I'm researching a registration system that allows beekeepers to register beehives. Then pesticide applicators are able to notify beekeepers before making pesticide applications in the area. It's a completely voluntary program aimed at opening communication channels between applicators and beekeepers. Does anyone use a similar program? Do you have any interest in this type of system?
Re: Bee Health, quit Hauling em so far
at 1 shot.
bees that get a rest don't die.
Hauling causes STRESS thus disease breaks, thus supposed colony collapse.
what folks seem to not b noticing is that bees that never get hauled, never break with colony collapse ( granted ya gotta supp feed em some over the winter ).
Re: Bee Health
I thought I remembered a list of bee hive locations posted on the wall of the FSA office, but am not sure.
There are many restrictions on spraying. I hate to see more. Weather conditions may affect planned spray dates, so it might be difficult to keep hives notified of spraying.
Re: Bee Health
Here you go K C - check out this site - https://driftwatch.org/ - We use this site a lot here - But as you can see - Iowa is not on here - It shows where bee's , vinyands or what you need to watch with addresses . Maybe you could just get them to add Iowa and then you job would be done .
Re: Bee Health
"This restriction would prohibit application of most insecticides and some herbicides during bloom."
The EPA is really off on this one. Insecticide sprays during bloom is a needed practice and can and has been safely done for years without harmful effects on the bee's if the timing of the spray is done at the end of the day when the bee's are at home in their hives. This is a misguided proposed reg that is not needed. IMO.
Re: Bee Health
Got this off the ' the ' Chat 'N' Chew Cafe this morning .

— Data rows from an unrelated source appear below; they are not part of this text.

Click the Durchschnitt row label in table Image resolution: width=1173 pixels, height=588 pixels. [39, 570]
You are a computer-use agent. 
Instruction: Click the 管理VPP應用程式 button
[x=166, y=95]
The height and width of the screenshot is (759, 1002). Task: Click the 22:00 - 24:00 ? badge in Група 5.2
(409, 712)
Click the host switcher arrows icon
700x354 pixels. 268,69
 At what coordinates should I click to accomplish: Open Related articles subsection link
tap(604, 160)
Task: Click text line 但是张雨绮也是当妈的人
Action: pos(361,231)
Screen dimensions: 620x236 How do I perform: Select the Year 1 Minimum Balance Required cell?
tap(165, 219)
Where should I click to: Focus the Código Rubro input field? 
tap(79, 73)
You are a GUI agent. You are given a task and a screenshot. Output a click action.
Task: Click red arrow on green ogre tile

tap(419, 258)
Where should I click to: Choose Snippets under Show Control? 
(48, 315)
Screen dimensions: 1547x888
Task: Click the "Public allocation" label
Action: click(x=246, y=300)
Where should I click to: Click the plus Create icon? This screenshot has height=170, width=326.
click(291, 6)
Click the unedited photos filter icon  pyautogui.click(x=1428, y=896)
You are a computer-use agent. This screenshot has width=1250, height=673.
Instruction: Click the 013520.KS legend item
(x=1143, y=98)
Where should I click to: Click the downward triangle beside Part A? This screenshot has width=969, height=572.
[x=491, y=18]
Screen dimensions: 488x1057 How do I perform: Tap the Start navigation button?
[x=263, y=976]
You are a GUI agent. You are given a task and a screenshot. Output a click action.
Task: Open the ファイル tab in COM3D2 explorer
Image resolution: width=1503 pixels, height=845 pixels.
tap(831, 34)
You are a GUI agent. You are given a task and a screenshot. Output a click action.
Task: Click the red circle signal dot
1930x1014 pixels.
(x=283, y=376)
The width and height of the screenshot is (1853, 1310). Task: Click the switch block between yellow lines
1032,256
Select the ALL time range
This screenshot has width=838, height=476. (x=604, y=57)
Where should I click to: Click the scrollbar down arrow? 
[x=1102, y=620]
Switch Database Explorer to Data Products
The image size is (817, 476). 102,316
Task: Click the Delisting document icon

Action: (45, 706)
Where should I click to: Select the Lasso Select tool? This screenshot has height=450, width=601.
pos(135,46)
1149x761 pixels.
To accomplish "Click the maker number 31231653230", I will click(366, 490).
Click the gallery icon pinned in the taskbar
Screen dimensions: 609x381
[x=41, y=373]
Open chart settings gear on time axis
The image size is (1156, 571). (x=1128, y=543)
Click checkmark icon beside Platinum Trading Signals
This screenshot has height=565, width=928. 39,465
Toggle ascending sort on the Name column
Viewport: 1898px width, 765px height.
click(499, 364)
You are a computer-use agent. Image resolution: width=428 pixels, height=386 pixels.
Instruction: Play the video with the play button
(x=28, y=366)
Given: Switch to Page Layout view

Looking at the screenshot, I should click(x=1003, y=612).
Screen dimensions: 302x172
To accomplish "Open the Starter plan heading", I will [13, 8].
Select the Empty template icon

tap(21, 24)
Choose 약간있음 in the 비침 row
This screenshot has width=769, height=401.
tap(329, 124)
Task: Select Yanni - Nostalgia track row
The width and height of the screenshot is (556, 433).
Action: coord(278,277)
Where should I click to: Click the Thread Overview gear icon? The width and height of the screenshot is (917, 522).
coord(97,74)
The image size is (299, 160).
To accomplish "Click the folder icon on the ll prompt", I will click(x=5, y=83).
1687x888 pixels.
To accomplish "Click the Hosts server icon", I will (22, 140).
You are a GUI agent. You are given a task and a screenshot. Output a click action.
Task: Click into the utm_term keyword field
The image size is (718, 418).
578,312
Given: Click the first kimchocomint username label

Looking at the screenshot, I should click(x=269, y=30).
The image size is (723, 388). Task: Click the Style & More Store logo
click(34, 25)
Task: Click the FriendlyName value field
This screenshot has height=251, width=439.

Notes on Recent Pollinator Health Initiatives – (Greg J. Hunt) -
Indiana is working on a state pollinator protection plan, which is being spearheaded by the Office of the Indiana State Chemist with input from various stakeholders, including growers, farm chemical company representatives and beekeepers. A large part of the plan will involve protecting bees from pesticides. This plan is part of a national movement initiated by the president last year. A “national strategy to promote the health of honey bees and other pollinators” was released on May 19 by the newly established Pollinator Health Task Force.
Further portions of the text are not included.